> [What is asked]:
1 > In the Robert Peake interview, what is the name of the plain-text document he opens each morning to write in?
2 > Please pick up the Robert Peake interview from where it stops and carry it forward.

Robert Peake studied poetry at U.C. Berkeley and in the Master of Fine Arts in Writing program at Pacific University, Ore. His poems have appeared in North American Review, Rattle and are forthcoming in Poetry International. Robert writes about poetry on his website at robertpeake.com.
February 8th, 2010
by Dana Guthrie Martin
How long have you been writing poetry?
I dictated my first poem — an epic — to my mother when I was 5. To survive adolescence, I wrote strange short narrative pieces. I also collected snippets of thought, often humorous or surreal, into a document I called “The Mind Dump.” A printed version made its way around my high school one day, prompting sudden and unwanted acclaim. In college, I mostly read poetry as part of my major subject, though I dabbled in sonnets. I returned to poetry again in earnest while in seminary, and after I left the seminary and got married, I completed an MFA through Pacific University.
Do you schedule time for writing or do you write when inspiration strikes?
Somerset Maugham is often quoted as having said, “I write only when inspiration strikes. Fortunately it strikes every morning at nine o’clock sharp.” For me, it is around 6:30 a.m. My favorite professor, Robert Hass, said, “You can do your life’s work in half an hour a day.” Sometimes, that’s all I have.
Do you have any writing rituals?
I get up before dawn to carve out my half-hour-or-so of writing time. I make coffee and fire up a single plain-text document on my MacBook Pro, appropriately named “dump.” Often I will scroll up to review previous work. Sometimes I will read a little of someone else’s work or follow a writing prompt. (I swap these regularly with poet-friends.) Then I type in the date and start to write, spelunking through my consciousness until it’s time for the next part of the day.
What is your process for revising a poem?
I keep all my drafts in one document, so to revise I will often copy a poem, type in the date, paste it down and start tweaking. I’m looking and listening for many things — mostly, for a bell to go off in some way telling me that past this point I’m likely to do more harm than good. I listen for places where the music gets clunky, and sometimes experiment wildly re-casting a poem in tight couplets into a prose poem, messing around with the flow on the page. Normally, though, I find a poem just needs some tightening to realize what it is there to realize. Then the question becomes: Is it worth being read by anyone else? If the answer is “No,” I move on. I may loop back on the subject in a different poem, find a new way in, and make a success of it. But past a certain point, the poem is “done,” for better or worse.
Has blogging changed your writing or the way that you write?

> [Source excerpt]:
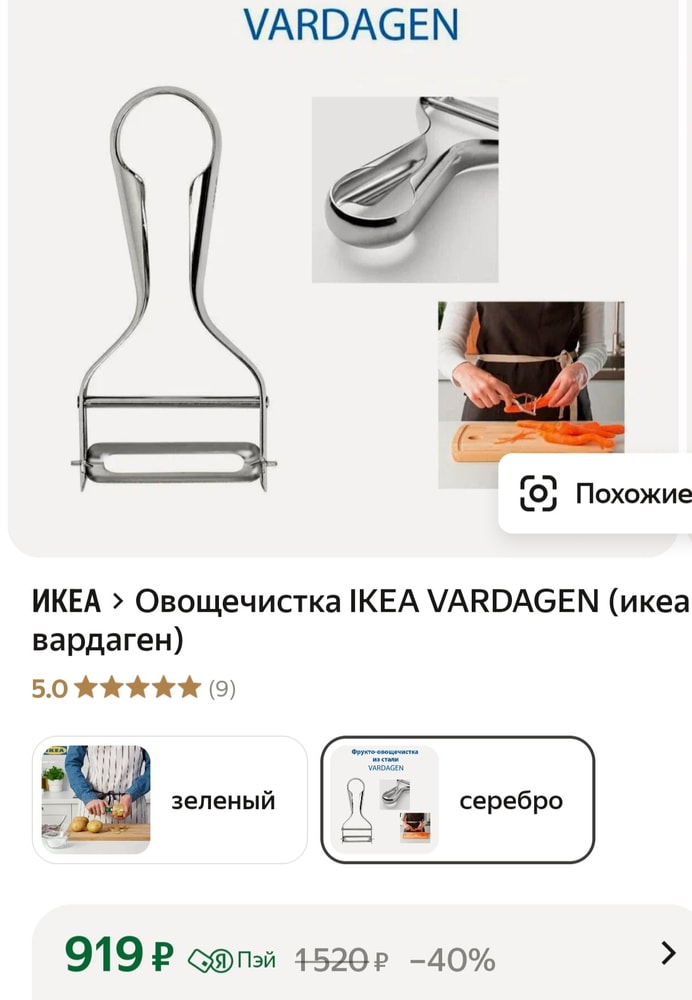
Task: Open the close-up peeler handle photo
Action: [405, 189]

> [Set of answers]:
1 > He calls it "dump."

2 >
Blogging operates on a different, but complementary, level than writing poems. It is my means of reflection and a point of engagement with the conversation *about* poetry. The real conversation *of* poetry happens in poetry. But blogging has been a great outlet to meet other lovers of poetry, to share my process and to develop further self-awareness. In this way, I can see how it has influenced my poem-writing greatly. In as much as poetry is a means to explore the inner caverns of consciousness, blogging is a way to debrief the trip and plan new journeys. The point, though, is to get back down in the caves as soon as possible.
Have you ever collaborated with another poet or artist? What did you think of that experience?
I had a wonderful experience collaborating with a visual artist named Mary Zawacki on a small letterpress chapbook. She was learning to hand-set letterpress type and wanted some short pieces. So, I gave her three short “party pieces,” and she brought them to life with beautiful type and layout, line-art illustrations and hand-bound rough-edged paper. To have someone spend so much time with my work, laboring to bring it into a new incarnation as a book-arts piece, was just delightful.
What line of poetry do you love the most?
At the end of one of his poems, the Scottish poet Andrew Philip describes a “difficult, unasked-for joy.” The phrase sketches out a picture I recognize, of life’s vast emotional landscape, in four quick strokes.
What line of your own poetry do you love the most?
One of my poems ends with a request, that the speaker might somehow contain more of the “gentle / indifference of rain.” It remains one of my prayers.
Name your three favorite poets.
Three favorites of the moment, anyway, are:
- William Blake, for his unrelenting imagination and keen ear
- Mark Doty, for his unflinching gaze
- Marvin Bell, for his unmistakable voice
What’s the most important thing a poem does?
In “Ars Poetica?” Czeslaw Milosz tells us, “The purpose of poetry is to remind us / how difficult it is to remain just one person.” I think this is one of the most important things a poem can do — to give us an experience of our own multidimensional nature and thereby remind us of our interconnectedness.
What’s the weirdest place you’ve ever written a poem?
I tend to write in pretty mundane places, to escape them.
What interests you about participating in Read Write Poem?
I am excited, apprehensive and fascinated to see what publishing will come to mean in the 21st century. Sites like Read Write Poem, which connect poets as never before, are on the forefront of an evolving paradigm. More people have the opportunity to discover poetry as a life-enriching process, and to connect with other poets, without having to give up “regular” lives. And so, the conversation can widen past academia, into a virtual community that is every bit as “real,” and in some ways more capable of meaningfulness, than the physical circumstances of our lives.
Can poetry save the world?
We are, each one of us, a world unto ourselves. I can say with confidence that poetry has saved me in my world.
Note: Stay tuned for Robert’s first Poetry Advice Column, which runs tomorrow.
Dana Guthrie Martin is the founder of Read Write Poem. She writes texts. Most of the time, her texts have line breaks. Sometimes they don’t. She owns a robot named Feldman, as much as anyone can own a robot.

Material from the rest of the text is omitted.